Let’s raise two questions: What would Ben Franklin think of the Internet? And, what would be his opinion of efforts by the current Administration to censor Internet content, or even shut it down in “an emergency?”
Events in Franklin’s life may answer those questions. A recent two-hour TV special on him made one point that deserves repeating: Of all the Framers who created the United States of America in law and in fact, the one who would be “most at home in the modern world” was Dr. Franklin.
First, Franklin was a scientist. He observed facts in the real world. He developed theories to explain those facts. Then, he developed experiments to prove whether his theories were correct. Today, this process is called “the scientific method.” Franklin would be quite at home with all modern scientists who still deal in facts and proofs, in addition to theories.

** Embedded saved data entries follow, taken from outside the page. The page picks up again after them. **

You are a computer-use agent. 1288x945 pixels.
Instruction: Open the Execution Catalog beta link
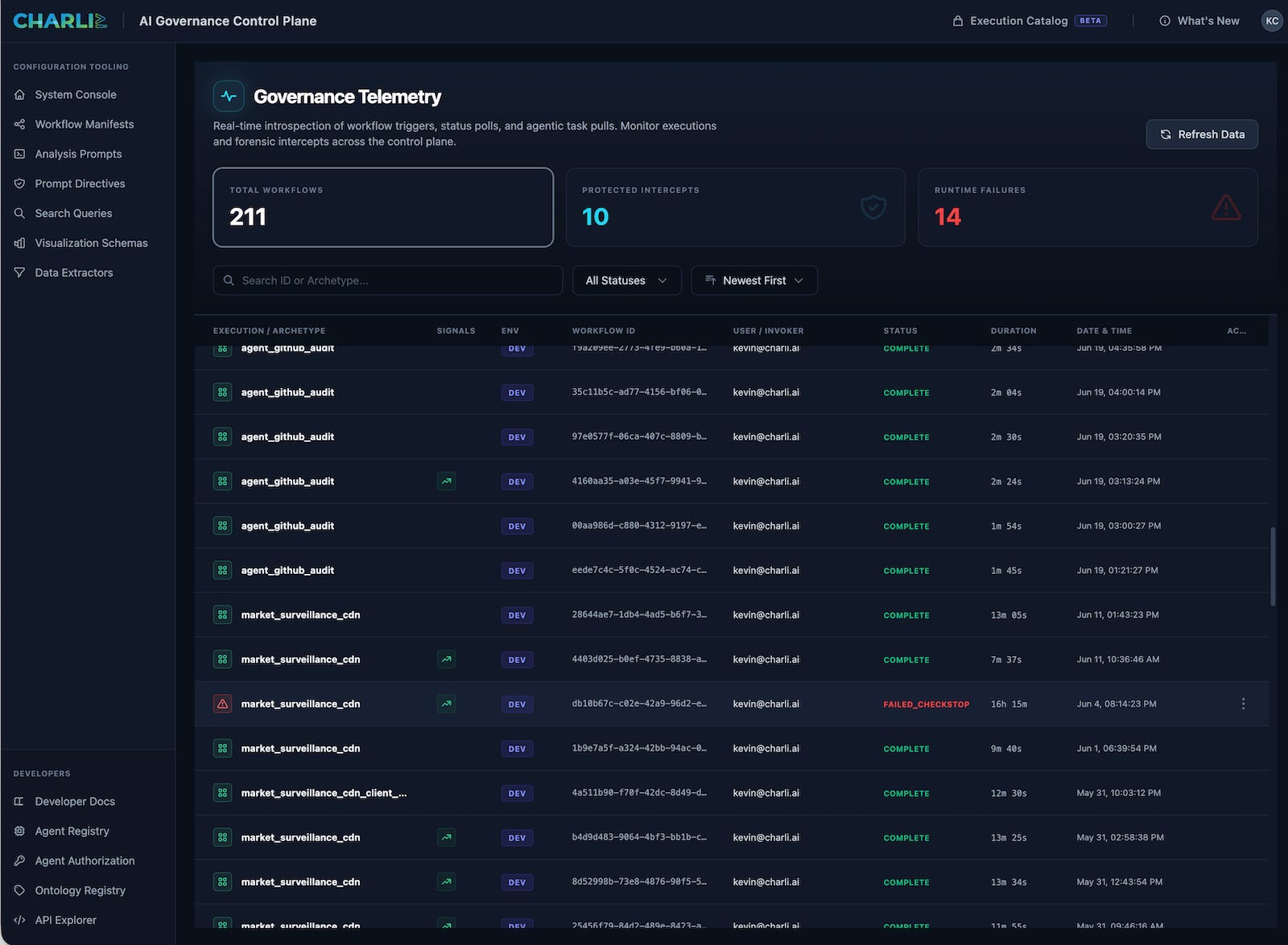(x=1030, y=21)
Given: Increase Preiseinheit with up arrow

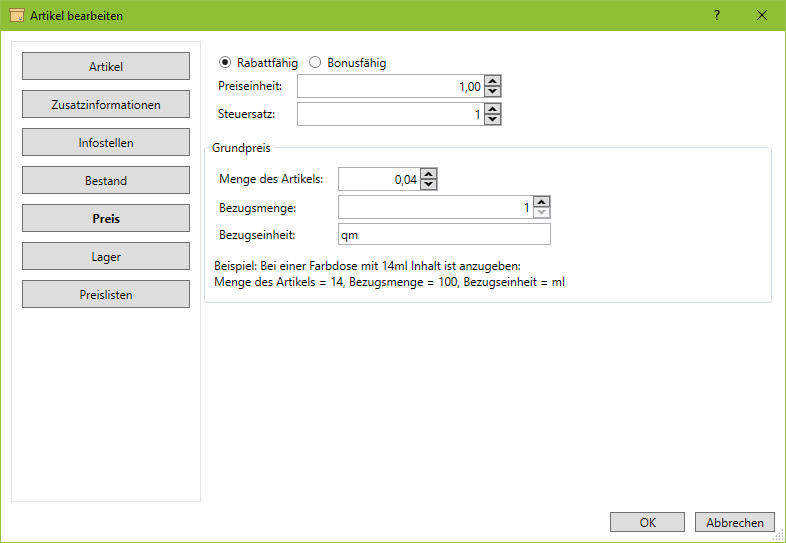Looking at the screenshot, I should tap(492, 82).
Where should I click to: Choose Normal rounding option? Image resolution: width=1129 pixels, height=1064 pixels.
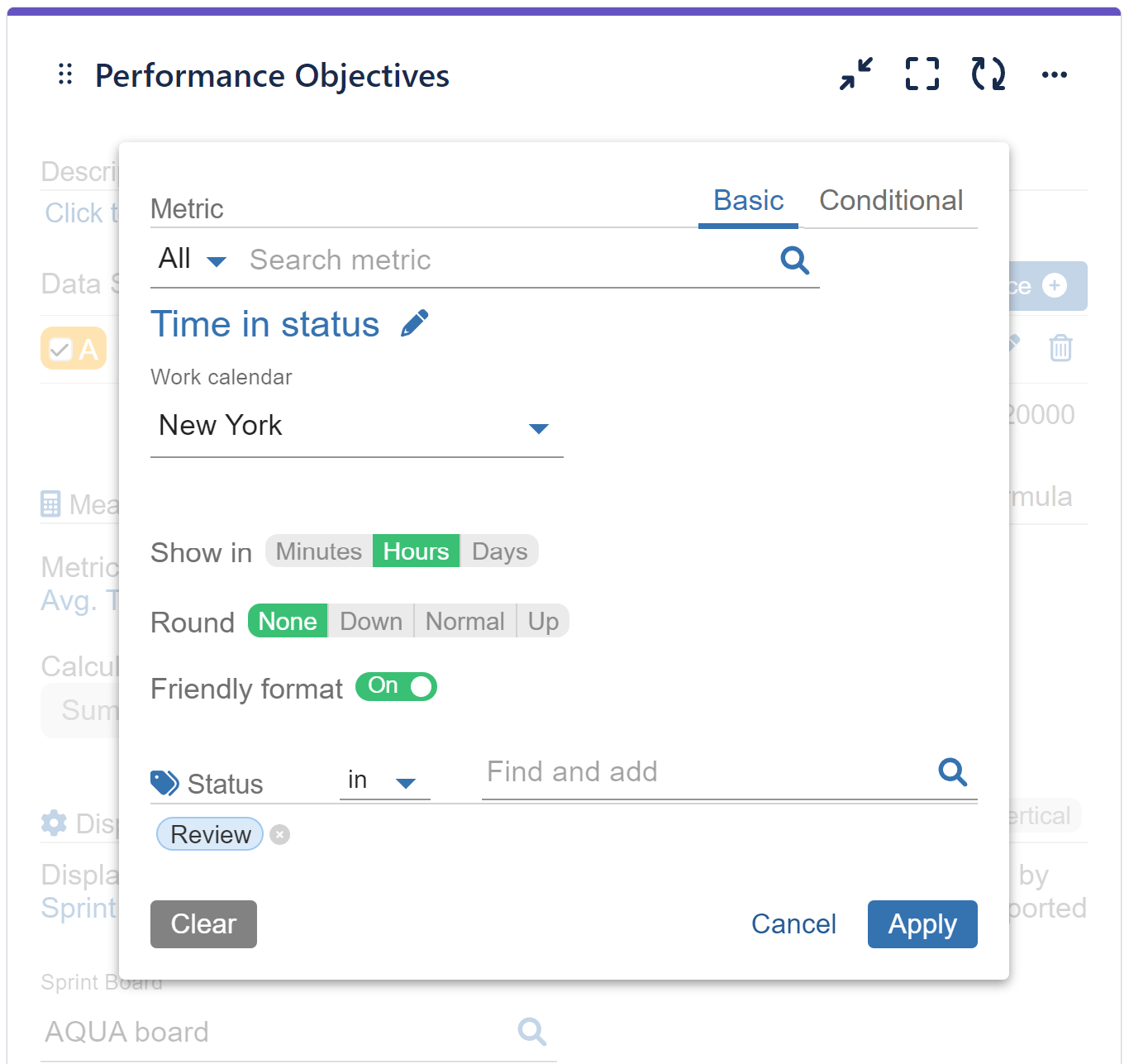[464, 622]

Second, Franklin was a student of communication over time and space. As Assistant Royal Postmaster, Franklin created a postal service that would get mail from New York to Boston in two days, and it turned a profit. Most importantly, his post office connected the rebels in the Committees of Correspondence in all colonies with each other, to the great benefit of the American Revolution.
Franklin also communicated effectively as the publisher of The Pennsylvania Gazette and of the very successful Poor Richard’s Almanack. His post office turned both into national publications.

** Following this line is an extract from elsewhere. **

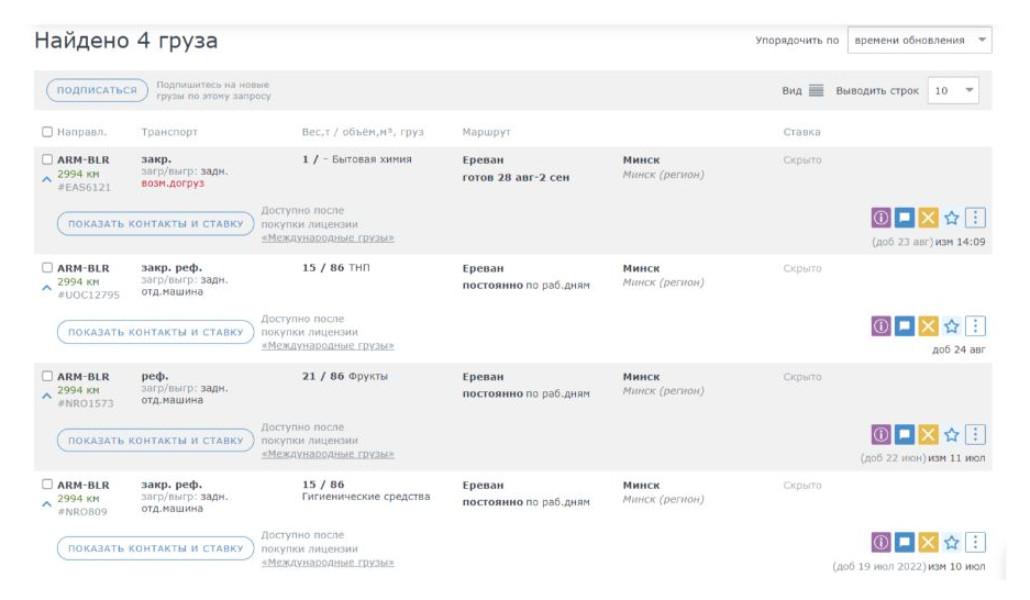
Task: Open the sort dropdown времени обновления
Action: [x=919, y=40]
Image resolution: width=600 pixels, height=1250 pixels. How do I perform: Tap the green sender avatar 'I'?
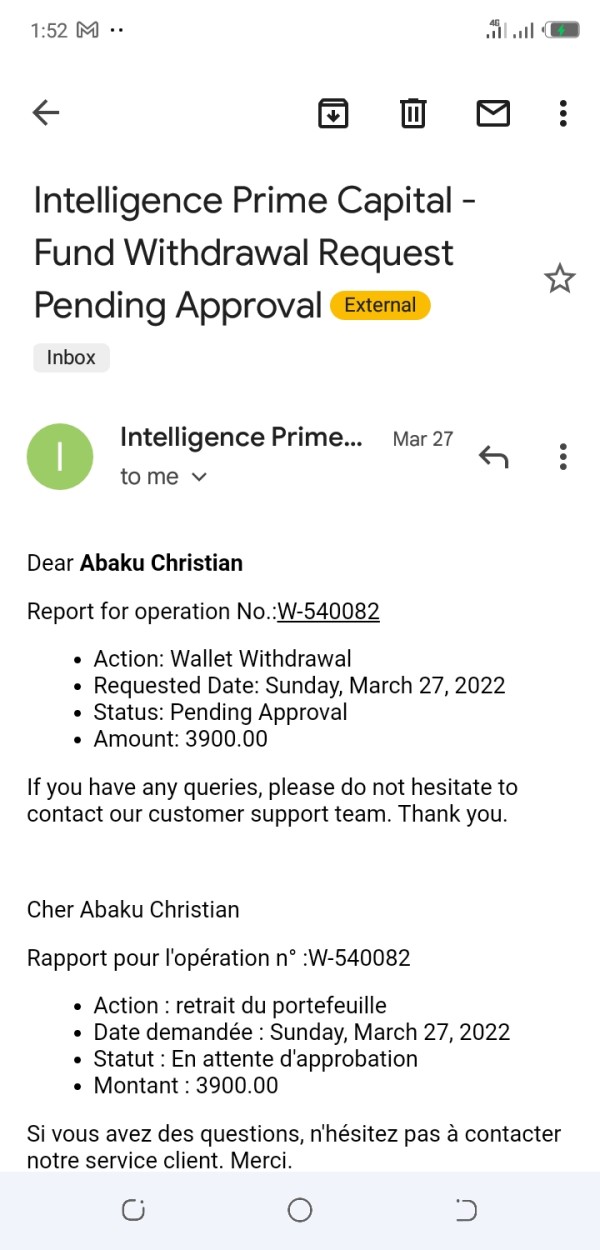(x=60, y=457)
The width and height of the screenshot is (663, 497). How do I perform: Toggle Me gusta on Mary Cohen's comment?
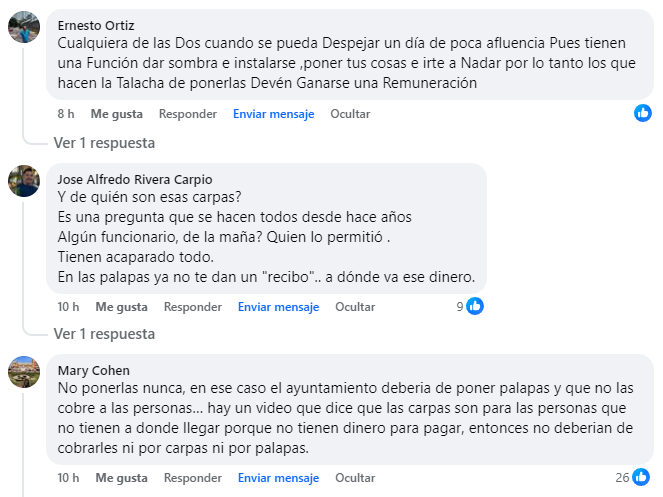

Lastly, he’s famous for changing electricity from a parlor trick into a subject for effective scientific inquiry.
The Internet combines all three of these Franklin interests. He would be entranced by it. He would seek out those who could explain computers and the Internet. Days later, after experimenting with both, he would be back with suggestions to make the Internet faster, better, cheaper and more effective.

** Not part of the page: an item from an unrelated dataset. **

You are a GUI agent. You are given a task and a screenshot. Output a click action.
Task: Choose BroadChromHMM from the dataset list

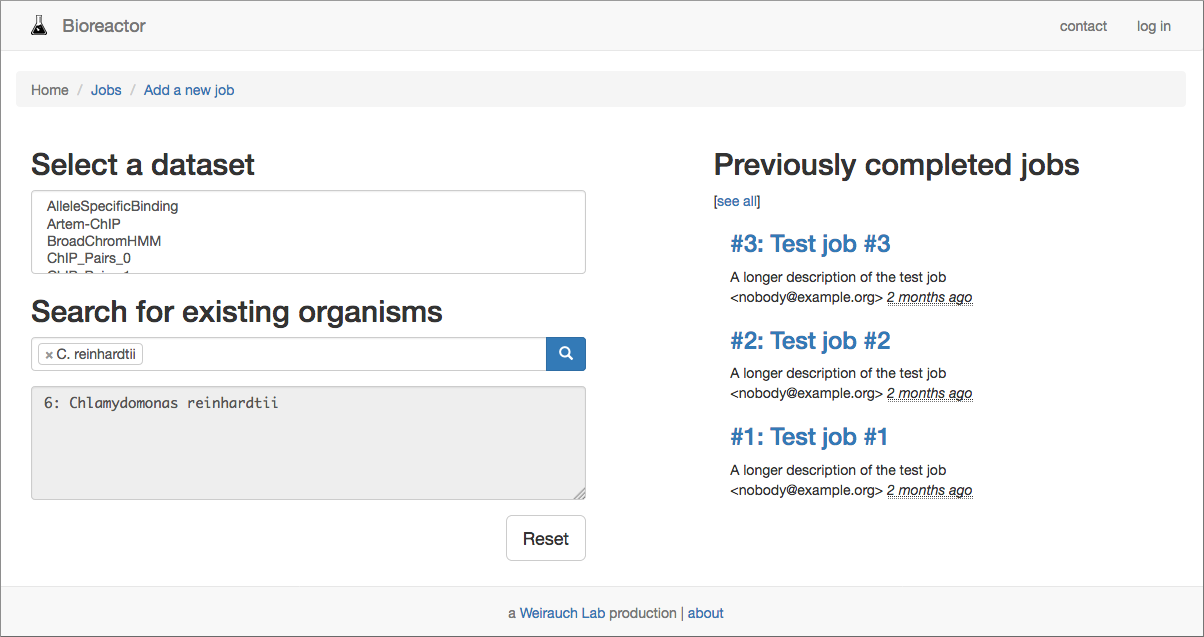pos(104,241)
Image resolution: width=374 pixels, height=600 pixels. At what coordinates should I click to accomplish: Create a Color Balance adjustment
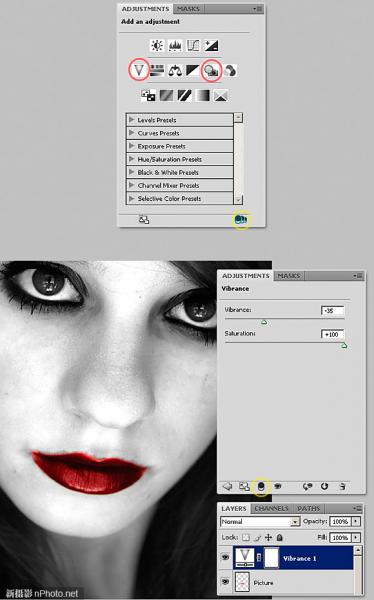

Franklin would recognize that the Internet is the 21st century culmination of all his efforts as a patriot, publisher and postmaster in the 18th century. Would Franklin oppose political content censorship of the Internet? He spoke and wrote against censorship. But an event from his childhood gives a solid answer. When Franklin was 13, he was still an apprentice to his older brother James. The Massachusetts government took offense to an editorial James published, in his newspaper, The New England Courant. James was jailed for one month. After his release, he was ordered not to publish his newspaper by name and with him as Editor. Therefore, James engineered a subterfuge. The Courant was now to be published by Ben Franklin, not James, even though Ben was the young apprentice.
As a printer, Franklin was well aware of three attempts by King George to control the colonial American press. The first was to forbid any presses in America unless allowed by Royal decree. This failed due to the skills of smugglers. The second was to require licensing of all existing presses. This failed due to the abilities of printers to disassemble, move and hide their presses. The last was the Stamp Act, requiring all newspapers and legal documents to be printed on paper bearing the Royal stamp, available only from the Royal Governors. There were riots; warehouses of paper were burned; and Parliament repealed this Act on the eve of the Revolution.
Lastly, on his deathbed, Franklin knew that the Constitution he worked on in Philadelphia had been ratified, and that the price of ratification was the addition of the Bill of Rights, drafted by Congressman James Madison at the demand of the states. Franklin knew that the First Amendment contained a guarantee of freedom of the press.
The whole career of Benjamin Franklin, from very young to very old, stands for the proposition that the press should be free to criticize the government — that when criticisms sting the most, they are the most essential. It follows that he would oppose any bill giving any President the power to shut down any part of the press in a self-declared “emergency.”
If old Ben were with us today, Poor Richard’s Almanack would be Poor Richard’s Internet. Ben would be happily publishing from his desk top to the world his opposition to all tyranny by all governments, especially tyranny over his beloved press.